We are wanting to use the light switches and not have a ton of buttons and remotes stashed everywhere (we can barely keep track of the tv remote, so its only a matter of time before all the rooms get lost and mixed up in a shuffle Smile ). Im aiming for as traditional or integrated as possible. As I can build out touch interfaces, we plan on using those the most. I just finished an unplanned kitchen gut and remodel or I would have an Elk system in. I plan on bypassing the switches for power and using the switches as low voltage relays with the Elk like IVB has mentioned, using the relay to send commands to CQC and control the lights.

They are more expensive, but  they seem to be somewhat in the same range now. You would have to have some form of 3rd party controller or use the cloud platform. There is a network protocol so as long as your network is up, internet can be down and you can communicate with them or a 3rd party platform like CQC could talk to them. I think it comes down to what basket do you want to put your eggs into. If the Hue hub failed, your lights would be somewhat useless. Hue definitely would scale better for most people since you dont have to worry about the network load and architecture, but I am a network engineer by day so that side really doesn't bother me.

I'm definitely a noob when it comes to CQC so I'm sure I will do everything the long way and backwards until I get everything down. I wont be offended and will welcome holes to be poked in my ideas.
Well, Hue has already announced they will be releasing the ability for their devices to remember the last state.

But the bigger thing is on how you choose to architect your system. Personally, I prefer to use standalone systems that can be integrated into CQC, which is used to accomplish other cool features (like the Elk LV relays). If I lose my CQC server all that I lose are the cool bits - lights and scenes still work via Hue, audio still works via Sonos , my Harmony Hubs still control my video stack, my Elk still secures my home, etc ... In your architecture, if you lose your CQC server you won't be able to turn lights on or off. As a systems engineer by day, I don't trust a computer at all, and my trust for Windows is even lower, so I mitigate that risk by removing it from the equation. :-D

Since you plan on wiring the lights always on anyways, just screw a Hue Dimmer right over your junction box.

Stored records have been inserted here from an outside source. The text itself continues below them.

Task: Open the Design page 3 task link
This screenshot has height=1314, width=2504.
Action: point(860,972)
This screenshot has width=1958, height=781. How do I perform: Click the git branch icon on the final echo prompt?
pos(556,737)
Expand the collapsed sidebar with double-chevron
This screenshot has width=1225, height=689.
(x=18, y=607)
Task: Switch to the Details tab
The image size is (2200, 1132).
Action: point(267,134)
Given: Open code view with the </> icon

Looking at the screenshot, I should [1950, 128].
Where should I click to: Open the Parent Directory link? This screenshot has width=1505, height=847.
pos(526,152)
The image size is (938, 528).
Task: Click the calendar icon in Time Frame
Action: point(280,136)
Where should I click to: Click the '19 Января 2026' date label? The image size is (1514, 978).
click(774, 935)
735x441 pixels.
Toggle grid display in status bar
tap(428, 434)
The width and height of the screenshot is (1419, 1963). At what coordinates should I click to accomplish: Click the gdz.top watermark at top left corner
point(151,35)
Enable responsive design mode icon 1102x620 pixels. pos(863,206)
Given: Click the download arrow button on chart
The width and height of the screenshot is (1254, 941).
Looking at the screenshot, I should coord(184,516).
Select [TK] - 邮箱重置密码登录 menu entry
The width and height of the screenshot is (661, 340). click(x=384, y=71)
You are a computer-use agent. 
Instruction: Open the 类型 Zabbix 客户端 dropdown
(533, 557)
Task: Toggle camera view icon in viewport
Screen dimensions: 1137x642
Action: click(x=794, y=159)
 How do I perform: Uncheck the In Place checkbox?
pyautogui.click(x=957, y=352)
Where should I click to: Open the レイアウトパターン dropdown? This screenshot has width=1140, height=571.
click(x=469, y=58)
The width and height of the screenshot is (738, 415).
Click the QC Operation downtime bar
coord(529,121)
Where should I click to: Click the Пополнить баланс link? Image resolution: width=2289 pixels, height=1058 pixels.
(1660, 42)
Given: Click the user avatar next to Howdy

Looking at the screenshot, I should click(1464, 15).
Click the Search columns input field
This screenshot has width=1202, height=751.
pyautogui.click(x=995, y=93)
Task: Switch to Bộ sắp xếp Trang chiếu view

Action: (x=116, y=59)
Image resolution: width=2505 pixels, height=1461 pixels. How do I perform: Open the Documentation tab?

That's what I ended up doing and it's worked out great.

*I am not a Hue salesman.
You are definitely hitting it from the right angle. All my projects have been so derailed lately i just need to get out of the tinkering phase, step back and plan a little. Hue makes the most sense and seems to be what everyone is using. I will just need to be patient for a firmware update Smile
Hue's big downside is that their integration interface is not up to the task if you start loading up the hub with a good number of devices. It's purely polled, and it returns way too much information that never changes when you do poll it. Throw in a couple third party systems trying to get all that data with a reasonably low latency, and maybe some folks hitting it via their app, and it can overload. It's not well designed. Many of us have whined to them about it, but it's not been changed. It needs a means to report changes asynchronously.
I had to increase the polling interval (manually), but once I did that the integration has been great. It takes a second or two for status to update, but control is immediate.

My bridge has 30 bulbs, 12 Switches, and 8 Taps.